What was bequeathed was an interest in a fund to be made up when
the trustees were of opinion that it would be advisable to sell.
This alone was given, and this has been received. There has been no
loss by the taxpayer of anything that belonged to him before the
hour of the sale, for nothing was ever his until the sale had been
made and the fund thereby created. A shrinkage of values between
the creation of the power of sale and its discretionary exercise is
a loss to the trust, which may be allowable as a deduction upon a
return by the trustees. It is not a loss to a legatee who has
received his legacy in full. One might as well say that a legatee
of shares of stock to be bought by executors out of the moneys of
the estate would have an allowance of a loss upon a showing that
the value would have been greater if the executors, in the exercise
of their discretion, had bought sooner than they did. The legatee
must take the legacy as the testator has bequeathed it.

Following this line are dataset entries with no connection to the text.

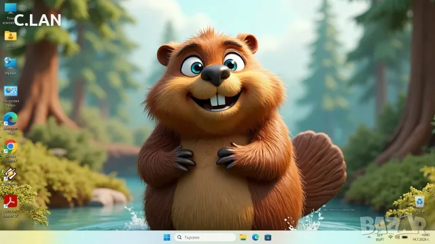Open the taskbar clock and date
Screen dimensions: 435x244
[x=421, y=237]
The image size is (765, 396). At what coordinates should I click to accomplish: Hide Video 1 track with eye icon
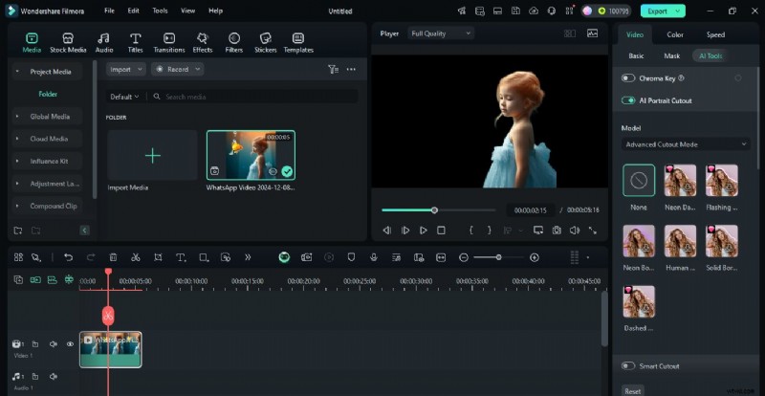[70, 344]
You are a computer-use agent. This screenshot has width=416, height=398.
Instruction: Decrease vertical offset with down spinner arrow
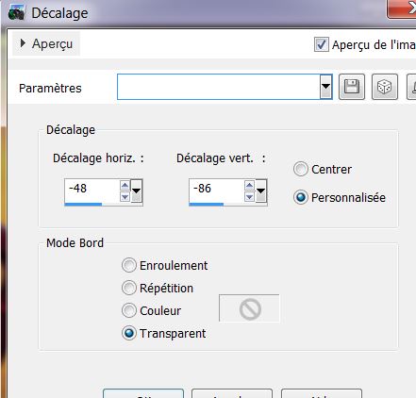(249, 197)
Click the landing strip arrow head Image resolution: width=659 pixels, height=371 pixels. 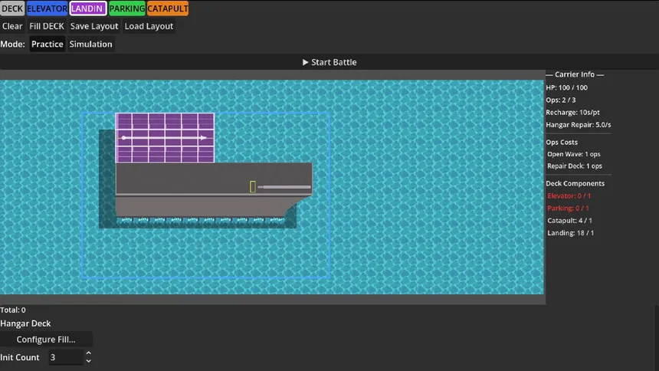pos(203,138)
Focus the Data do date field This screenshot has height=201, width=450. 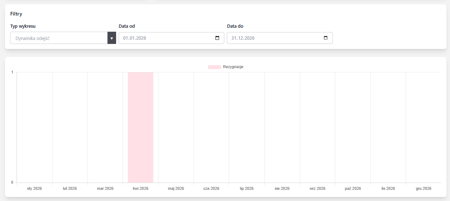click(274, 38)
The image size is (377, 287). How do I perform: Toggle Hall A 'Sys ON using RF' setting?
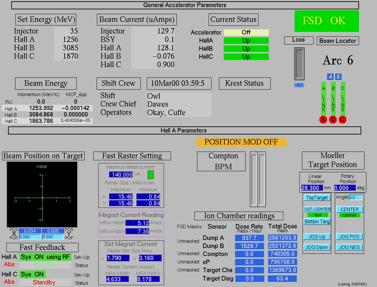(45, 257)
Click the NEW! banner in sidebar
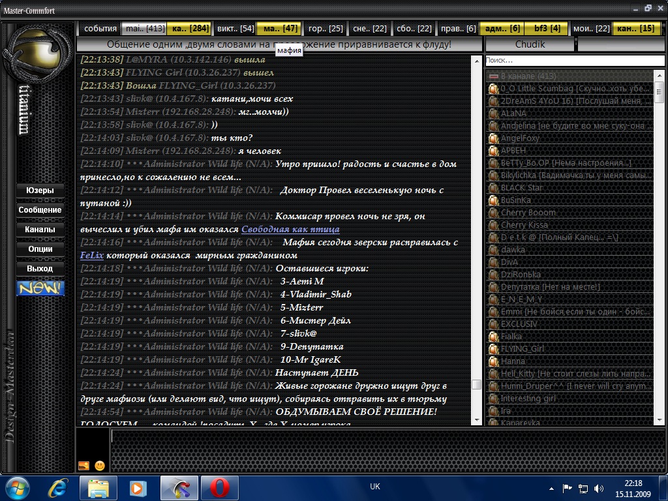 (x=40, y=288)
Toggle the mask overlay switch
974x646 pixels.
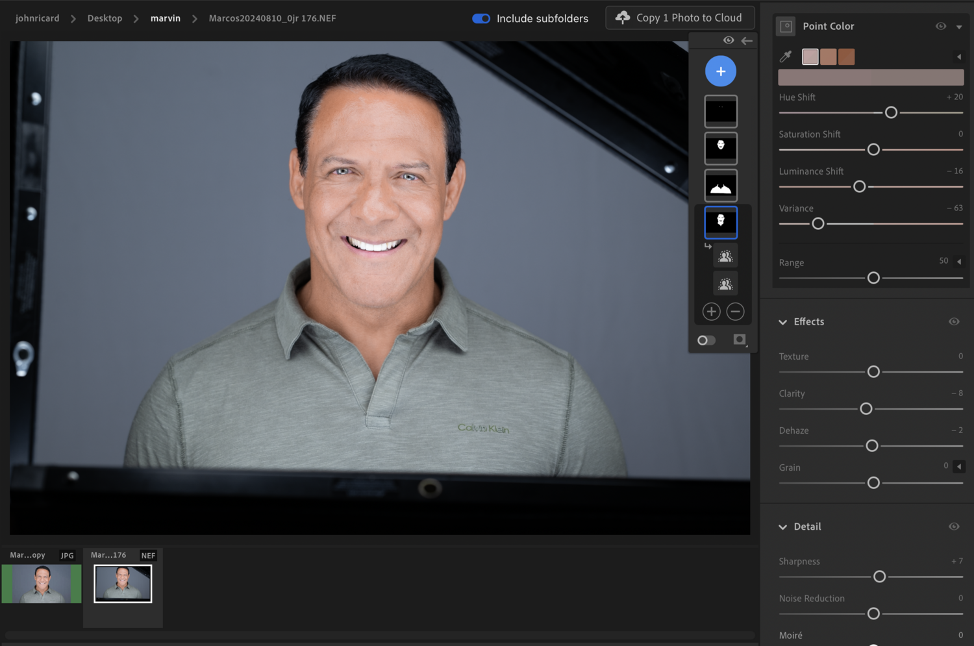point(706,340)
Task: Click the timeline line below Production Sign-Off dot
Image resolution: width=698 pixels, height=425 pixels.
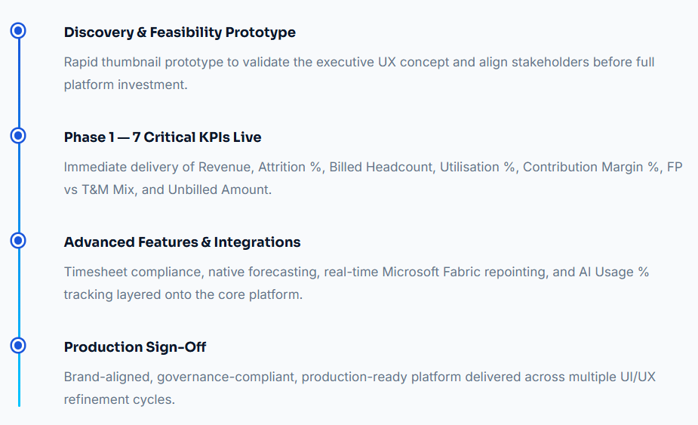Action: 19,380

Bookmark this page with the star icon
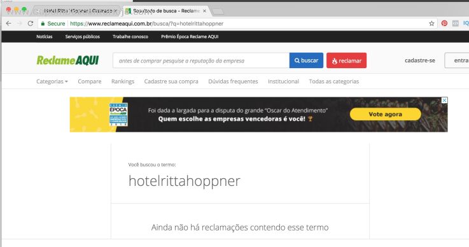pyautogui.click(x=431, y=24)
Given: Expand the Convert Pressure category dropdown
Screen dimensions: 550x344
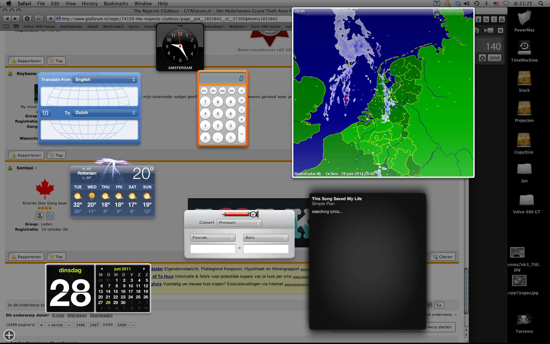Looking at the screenshot, I should click(239, 223).
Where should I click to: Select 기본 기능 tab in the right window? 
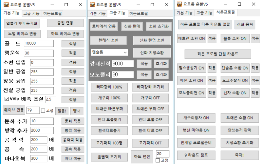pos(185,13)
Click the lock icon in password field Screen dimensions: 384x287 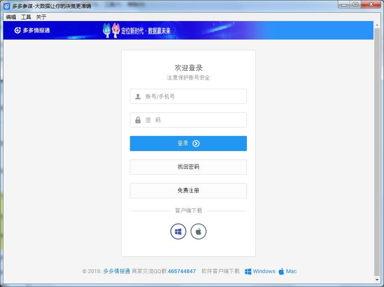137,120
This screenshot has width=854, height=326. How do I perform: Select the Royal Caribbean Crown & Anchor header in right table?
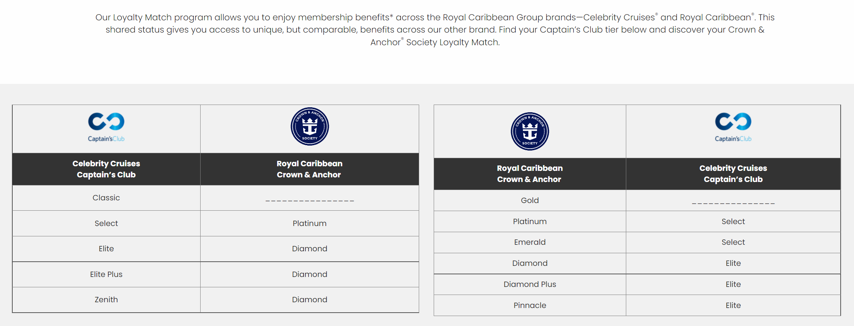pos(530,174)
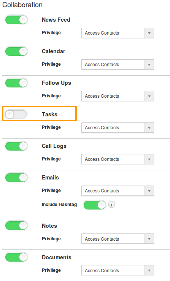Disable the Follow Ups toggle

coord(16,83)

We hold that the trust, and not the taxpayer, has suffered the
loss resulting from the sale of the Commercial
Page 289 U. S. 27
Building, and it follows that, where loss has not been suffered,
there is none to be allowed. Whether the result would be the same
if the beneficiaries had been the owner of future estates in
remainder, we are not required to determine.
Cf. Francis v.
Commissioner, 15 B.T.A. 1332, 1340. Our ruling will be kept
within the limits of the case before us. In so ruling, we do not
forget that the trust is an abstraction, and that the economic
pinch is felt by men of flesh and blood. Even so, the law has seen
fit to deal with this abstraction for income tax purposes as a
separate existence, making its own return under the hand of the
fiduciary and claiming and receiving its own appropriate
deductions. The Revenue Act of 1921, under which the tax in
question was imposed, defines the word "taxpayer" as including a
trust or an estate. Revenue Act of 1921, c. 136, 42 Stat. 227, §
2(9). The definition is pursued to its logical conclusion in a long
series of decisions.
Baltzell v. Mitchell, 3 F.2d 428;
Whitcomb v. Blair, 58 App.D.C. 104, 25 F.2d 528;
Abell
v. Tait, 30 F.2d 54;
Busch v. Commissioner, 50 F.2d
800, 801;
Roxburghe v. Burnet, 61 App.D.C. 141, 58 F.2d
693.
Cf. Merchants' Loan & Trust Co. v. Smietanka,
255 U. S. 509.
These and other cases bear witness to the rule that an equitable
life tenant may not receive a deduction for the loss of capital
assets of the trust, though the result of such a loss is a
reduction of his income. The argument will not hold that what was
lost to this taxpayer was not the capital of the trust, but rather
his own capital, withdrawn from his possession, but held for his
account by the executors as custodians or bailiffs. His capital was
in the proceeds, to the extent that they were distributed, and
never in the land. We do not pause to consider whether a statute
differently conceived and framed would yield results more consonant
with fairness and reason. We take the statute as we find it.
Page 289 U. S. 28
The Circuit Court of Appeals did not err in reversing the
judgment of the District Court. It did err in its instructions as
to the relief upon a second trial.
The judgment of reversal is accordingly affirmed, and the cause
remanded to the District Court, with instructions that a judgment
should be entered dismissing the complaint.
* Together with No. 461,
Wilson et al., Executors v.
Anderson, Collector of Internal Revenue.